Problem description →
In the listing that follows, the range to quote begins at the line that has "Viewport: 1024px width, 510px height." and ends after the line that has "Click the question"; quote it verbatim and add nothing.

Source data →
* * * * * * * * *

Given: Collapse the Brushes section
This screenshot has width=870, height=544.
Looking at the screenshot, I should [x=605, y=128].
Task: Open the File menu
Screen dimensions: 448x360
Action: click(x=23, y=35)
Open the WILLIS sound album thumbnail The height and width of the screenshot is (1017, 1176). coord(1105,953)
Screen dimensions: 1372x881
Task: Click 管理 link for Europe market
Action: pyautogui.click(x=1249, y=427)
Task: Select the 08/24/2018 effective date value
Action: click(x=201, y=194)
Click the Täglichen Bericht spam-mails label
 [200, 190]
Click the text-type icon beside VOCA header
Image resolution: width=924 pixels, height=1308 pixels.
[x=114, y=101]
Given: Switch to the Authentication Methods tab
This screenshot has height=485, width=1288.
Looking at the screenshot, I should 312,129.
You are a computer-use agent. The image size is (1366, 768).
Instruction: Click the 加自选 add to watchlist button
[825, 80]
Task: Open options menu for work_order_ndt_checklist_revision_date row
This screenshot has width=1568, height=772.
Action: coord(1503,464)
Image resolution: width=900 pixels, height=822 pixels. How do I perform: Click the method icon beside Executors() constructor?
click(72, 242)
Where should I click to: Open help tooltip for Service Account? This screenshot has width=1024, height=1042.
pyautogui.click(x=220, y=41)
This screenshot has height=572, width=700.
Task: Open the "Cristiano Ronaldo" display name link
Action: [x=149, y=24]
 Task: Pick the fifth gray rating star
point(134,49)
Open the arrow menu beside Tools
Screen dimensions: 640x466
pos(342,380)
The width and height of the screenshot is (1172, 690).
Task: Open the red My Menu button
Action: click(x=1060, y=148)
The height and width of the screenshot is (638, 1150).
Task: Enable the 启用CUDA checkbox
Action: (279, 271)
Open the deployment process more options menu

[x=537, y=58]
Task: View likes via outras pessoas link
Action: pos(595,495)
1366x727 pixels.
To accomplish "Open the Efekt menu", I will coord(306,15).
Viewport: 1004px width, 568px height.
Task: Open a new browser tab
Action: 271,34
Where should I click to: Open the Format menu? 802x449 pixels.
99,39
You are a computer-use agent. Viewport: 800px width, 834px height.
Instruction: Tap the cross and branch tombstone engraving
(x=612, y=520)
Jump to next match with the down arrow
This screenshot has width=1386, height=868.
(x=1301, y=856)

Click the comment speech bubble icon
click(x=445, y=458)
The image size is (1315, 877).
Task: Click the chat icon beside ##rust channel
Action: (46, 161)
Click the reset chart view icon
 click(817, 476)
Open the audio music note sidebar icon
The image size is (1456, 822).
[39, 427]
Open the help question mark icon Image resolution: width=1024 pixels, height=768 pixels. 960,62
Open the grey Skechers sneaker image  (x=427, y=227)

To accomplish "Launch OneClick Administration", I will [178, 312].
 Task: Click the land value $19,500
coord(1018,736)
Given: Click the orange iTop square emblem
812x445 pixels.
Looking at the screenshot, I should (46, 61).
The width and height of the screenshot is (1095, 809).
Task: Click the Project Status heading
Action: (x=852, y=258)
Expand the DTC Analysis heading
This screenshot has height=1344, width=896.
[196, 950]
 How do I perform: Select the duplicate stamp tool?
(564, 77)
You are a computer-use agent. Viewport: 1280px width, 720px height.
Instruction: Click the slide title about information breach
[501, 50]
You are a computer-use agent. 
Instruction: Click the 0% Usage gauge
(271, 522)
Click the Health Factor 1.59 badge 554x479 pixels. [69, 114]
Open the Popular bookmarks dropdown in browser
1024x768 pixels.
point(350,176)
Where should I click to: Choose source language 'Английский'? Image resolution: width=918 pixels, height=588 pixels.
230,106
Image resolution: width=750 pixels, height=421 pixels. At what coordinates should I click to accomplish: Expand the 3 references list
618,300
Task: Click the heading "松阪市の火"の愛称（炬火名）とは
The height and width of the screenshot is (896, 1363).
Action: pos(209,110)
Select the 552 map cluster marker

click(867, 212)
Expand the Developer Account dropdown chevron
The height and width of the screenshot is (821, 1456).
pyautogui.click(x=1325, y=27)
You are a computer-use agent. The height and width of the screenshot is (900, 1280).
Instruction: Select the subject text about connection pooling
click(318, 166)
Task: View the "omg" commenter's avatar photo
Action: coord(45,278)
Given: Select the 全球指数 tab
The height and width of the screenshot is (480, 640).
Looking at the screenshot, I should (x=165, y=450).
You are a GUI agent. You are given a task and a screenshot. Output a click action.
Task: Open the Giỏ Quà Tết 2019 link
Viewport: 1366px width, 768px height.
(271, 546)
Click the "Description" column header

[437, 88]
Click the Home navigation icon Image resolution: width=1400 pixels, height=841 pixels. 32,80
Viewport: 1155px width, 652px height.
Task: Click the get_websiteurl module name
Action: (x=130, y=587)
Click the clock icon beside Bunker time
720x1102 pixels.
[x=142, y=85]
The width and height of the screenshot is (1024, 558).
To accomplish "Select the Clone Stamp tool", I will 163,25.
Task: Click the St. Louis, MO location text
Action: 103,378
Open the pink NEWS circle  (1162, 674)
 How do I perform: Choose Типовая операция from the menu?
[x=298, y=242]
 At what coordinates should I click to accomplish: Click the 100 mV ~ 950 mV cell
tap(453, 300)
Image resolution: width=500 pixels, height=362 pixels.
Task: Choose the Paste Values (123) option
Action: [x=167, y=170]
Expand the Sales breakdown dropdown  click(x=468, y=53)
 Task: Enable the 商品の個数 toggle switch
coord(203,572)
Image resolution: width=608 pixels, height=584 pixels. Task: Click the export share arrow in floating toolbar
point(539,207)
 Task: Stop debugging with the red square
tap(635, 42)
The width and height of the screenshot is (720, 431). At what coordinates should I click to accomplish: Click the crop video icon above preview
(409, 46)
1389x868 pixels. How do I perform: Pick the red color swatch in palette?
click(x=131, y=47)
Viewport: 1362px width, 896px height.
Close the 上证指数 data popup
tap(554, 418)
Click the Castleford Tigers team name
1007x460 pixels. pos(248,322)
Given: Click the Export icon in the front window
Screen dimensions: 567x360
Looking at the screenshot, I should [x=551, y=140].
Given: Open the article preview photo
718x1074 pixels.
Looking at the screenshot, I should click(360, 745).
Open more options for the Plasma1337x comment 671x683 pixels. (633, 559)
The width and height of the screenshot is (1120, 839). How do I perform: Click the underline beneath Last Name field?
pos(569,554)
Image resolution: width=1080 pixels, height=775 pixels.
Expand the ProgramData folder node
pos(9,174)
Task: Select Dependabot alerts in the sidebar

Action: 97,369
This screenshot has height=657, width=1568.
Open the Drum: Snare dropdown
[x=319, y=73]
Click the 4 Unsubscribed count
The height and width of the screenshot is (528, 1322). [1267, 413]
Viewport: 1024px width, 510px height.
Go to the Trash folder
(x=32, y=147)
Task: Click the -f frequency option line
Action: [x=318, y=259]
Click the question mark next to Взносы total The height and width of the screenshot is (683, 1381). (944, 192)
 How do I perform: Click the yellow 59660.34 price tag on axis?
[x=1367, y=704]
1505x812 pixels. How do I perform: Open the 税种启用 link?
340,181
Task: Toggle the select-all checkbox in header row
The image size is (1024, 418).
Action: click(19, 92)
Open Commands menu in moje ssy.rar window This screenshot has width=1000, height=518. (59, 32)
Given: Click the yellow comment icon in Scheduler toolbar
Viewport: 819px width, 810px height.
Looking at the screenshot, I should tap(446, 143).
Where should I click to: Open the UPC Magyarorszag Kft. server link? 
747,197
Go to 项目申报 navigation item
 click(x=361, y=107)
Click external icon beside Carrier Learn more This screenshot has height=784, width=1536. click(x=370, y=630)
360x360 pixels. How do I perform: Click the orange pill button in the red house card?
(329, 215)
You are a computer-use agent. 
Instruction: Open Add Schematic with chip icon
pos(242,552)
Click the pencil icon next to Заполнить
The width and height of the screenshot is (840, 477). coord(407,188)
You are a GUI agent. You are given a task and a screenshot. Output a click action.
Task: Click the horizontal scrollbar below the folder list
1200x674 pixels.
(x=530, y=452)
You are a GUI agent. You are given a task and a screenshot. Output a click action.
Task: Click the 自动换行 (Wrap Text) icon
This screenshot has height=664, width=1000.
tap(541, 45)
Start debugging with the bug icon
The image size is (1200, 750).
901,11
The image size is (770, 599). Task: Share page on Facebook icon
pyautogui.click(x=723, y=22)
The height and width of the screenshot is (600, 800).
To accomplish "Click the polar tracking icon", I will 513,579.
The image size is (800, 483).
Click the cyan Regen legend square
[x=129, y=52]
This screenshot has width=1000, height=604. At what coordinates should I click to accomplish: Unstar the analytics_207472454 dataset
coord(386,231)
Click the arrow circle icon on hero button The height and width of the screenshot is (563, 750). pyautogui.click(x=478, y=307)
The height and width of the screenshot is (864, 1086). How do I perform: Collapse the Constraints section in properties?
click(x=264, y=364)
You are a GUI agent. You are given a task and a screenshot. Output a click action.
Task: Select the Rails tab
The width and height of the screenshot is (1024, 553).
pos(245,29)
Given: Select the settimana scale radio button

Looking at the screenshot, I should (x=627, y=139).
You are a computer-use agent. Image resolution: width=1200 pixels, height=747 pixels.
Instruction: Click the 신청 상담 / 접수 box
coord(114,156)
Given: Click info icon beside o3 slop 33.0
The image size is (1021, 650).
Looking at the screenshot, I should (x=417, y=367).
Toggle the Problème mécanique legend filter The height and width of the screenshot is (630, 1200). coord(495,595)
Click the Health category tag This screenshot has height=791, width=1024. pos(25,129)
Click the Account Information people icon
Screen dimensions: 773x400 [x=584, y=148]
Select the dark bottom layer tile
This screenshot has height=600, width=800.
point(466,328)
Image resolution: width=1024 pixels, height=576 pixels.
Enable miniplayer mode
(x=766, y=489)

* * * * * * * * *

Solution to this task →
Viewport: 1024px width, 510px height.
Go to the Trash folder
(x=32, y=147)
Task: Click the -f frequency option line
Action: [x=318, y=259]
Click the question mark next to Взносы total The height and width of the screenshot is (683, 1381). (944, 192)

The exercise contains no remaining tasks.